| Your task |
Restate the entire listing word for word.

| Records to use |
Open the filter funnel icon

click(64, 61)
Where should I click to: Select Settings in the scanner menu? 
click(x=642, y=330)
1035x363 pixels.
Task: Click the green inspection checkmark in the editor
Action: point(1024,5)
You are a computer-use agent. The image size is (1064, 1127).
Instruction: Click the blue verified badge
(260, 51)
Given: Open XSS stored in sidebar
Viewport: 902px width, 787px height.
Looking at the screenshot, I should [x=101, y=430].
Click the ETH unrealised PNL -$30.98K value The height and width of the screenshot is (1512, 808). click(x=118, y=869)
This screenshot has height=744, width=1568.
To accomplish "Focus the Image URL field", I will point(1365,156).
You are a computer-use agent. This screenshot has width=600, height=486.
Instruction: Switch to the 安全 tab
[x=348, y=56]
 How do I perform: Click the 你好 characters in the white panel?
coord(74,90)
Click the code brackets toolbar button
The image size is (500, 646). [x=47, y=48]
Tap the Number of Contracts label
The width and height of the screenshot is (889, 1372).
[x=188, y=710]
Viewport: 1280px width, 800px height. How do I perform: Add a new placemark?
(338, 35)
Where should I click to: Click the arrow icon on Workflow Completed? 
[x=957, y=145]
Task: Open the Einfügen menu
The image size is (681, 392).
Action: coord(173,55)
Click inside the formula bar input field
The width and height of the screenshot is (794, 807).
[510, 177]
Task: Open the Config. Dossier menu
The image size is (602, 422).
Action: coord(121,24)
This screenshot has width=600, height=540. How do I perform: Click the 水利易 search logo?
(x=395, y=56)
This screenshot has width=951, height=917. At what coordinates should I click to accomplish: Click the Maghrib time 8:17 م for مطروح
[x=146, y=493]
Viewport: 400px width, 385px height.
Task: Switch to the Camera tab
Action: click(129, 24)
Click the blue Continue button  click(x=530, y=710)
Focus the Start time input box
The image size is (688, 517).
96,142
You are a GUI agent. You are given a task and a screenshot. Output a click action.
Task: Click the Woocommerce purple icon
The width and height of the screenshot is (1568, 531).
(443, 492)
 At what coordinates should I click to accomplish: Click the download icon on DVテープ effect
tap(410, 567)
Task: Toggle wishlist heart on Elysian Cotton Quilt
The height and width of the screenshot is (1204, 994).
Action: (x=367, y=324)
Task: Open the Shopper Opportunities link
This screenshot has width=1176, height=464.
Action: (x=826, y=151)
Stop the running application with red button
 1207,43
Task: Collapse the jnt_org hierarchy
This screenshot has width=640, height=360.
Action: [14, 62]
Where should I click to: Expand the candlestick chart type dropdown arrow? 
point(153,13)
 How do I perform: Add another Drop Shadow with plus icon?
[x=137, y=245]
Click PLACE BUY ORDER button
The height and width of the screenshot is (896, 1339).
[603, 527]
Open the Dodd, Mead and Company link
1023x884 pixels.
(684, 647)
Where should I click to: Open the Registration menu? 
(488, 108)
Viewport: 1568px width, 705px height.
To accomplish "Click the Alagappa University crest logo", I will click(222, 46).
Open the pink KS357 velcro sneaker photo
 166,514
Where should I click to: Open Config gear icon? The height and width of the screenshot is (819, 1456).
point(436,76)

| Result |
Open the filter funnel icon

click(64, 61)
Where should I click to: Select Settings in the scanner menu? 
click(x=642, y=330)
1035x363 pixels.
Task: Click the green inspection checkmark in the editor
Action: point(1024,5)
You are a computer-use agent. The image size is (1064, 1127).
Instruction: Click the blue verified badge
(260, 51)
Given: Open XSS stored in sidebar
Viewport: 902px width, 787px height.
Looking at the screenshot, I should [x=101, y=430].
Click the ETH unrealised PNL -$30.98K value The height and width of the screenshot is (1512, 808). click(x=118, y=869)
This screenshot has height=744, width=1568.
To accomplish "Focus the Image URL field", I will point(1365,156).
You are a computer-use agent. This screenshot has width=600, height=486.
Instruction: Switch to the 安全 tab
[x=348, y=56]
 How do I perform: Click the 你好 characters in the white panel?
coord(74,90)
Click the code brackets toolbar button
The image size is (500, 646). [x=47, y=48]
Tap the Number of Contracts label
The width and height of the screenshot is (889, 1372).
[x=188, y=710]
Viewport: 1280px width, 800px height. How do I perform: Add a new placemark?
(338, 35)
Where should I click to: Click the arrow icon on Workflow Completed? 
[x=957, y=145]
Task: Open the Einfügen menu
The image size is (681, 392).
Action: coord(173,55)
Click inside the formula bar input field
The width and height of the screenshot is (794, 807).
[510, 177]
Task: Open the Config. Dossier menu
The image size is (602, 422).
Action: coord(121,24)
This screenshot has width=600, height=540. How do I perform: Click the 水利易 search logo?
(x=395, y=56)
This screenshot has width=951, height=917. At what coordinates should I click to accomplish: Click the Maghrib time 8:17 م for مطروح
[x=146, y=493]
Viewport: 400px width, 385px height.
Task: Switch to the Camera tab
Action: click(129, 24)
Click the blue Continue button  click(x=530, y=710)
Focus the Start time input box
The image size is (688, 517).
96,142
You are a GUI agent. You are given a task and a screenshot. Output a click action.
Task: Click the Woocommerce purple icon
The width and height of the screenshot is (1568, 531).
(443, 492)
 At what coordinates should I click to accomplish: Click the download icon on DVテープ effect
tap(410, 567)
Task: Toggle wishlist heart on Elysian Cotton Quilt
The height and width of the screenshot is (1204, 994).
Action: (x=367, y=324)
Task: Open the Shopper Opportunities link
This screenshot has width=1176, height=464.
Action: (x=826, y=151)
Stop the running application with red button
 1207,43
Task: Collapse the jnt_org hierarchy
This screenshot has width=640, height=360.
Action: [14, 62]
Where should I click to: Expand the candlestick chart type dropdown arrow? 
point(153,13)
 How do I perform: Add another Drop Shadow with plus icon?
[x=137, y=245]
Click PLACE BUY ORDER button
The height and width of the screenshot is (896, 1339).
[603, 527]
Open the Dodd, Mead and Company link
1023x884 pixels.
(684, 647)
Where should I click to: Open the Registration menu? 
(488, 108)
Viewport: 1568px width, 705px height.
To accomplish "Click the Alagappa University crest logo", I will click(222, 46).
Open the pink KS357 velcro sneaker photo
 166,514
Where should I click to: Open Config gear icon? The height and width of the screenshot is (819, 1456).
point(436,76)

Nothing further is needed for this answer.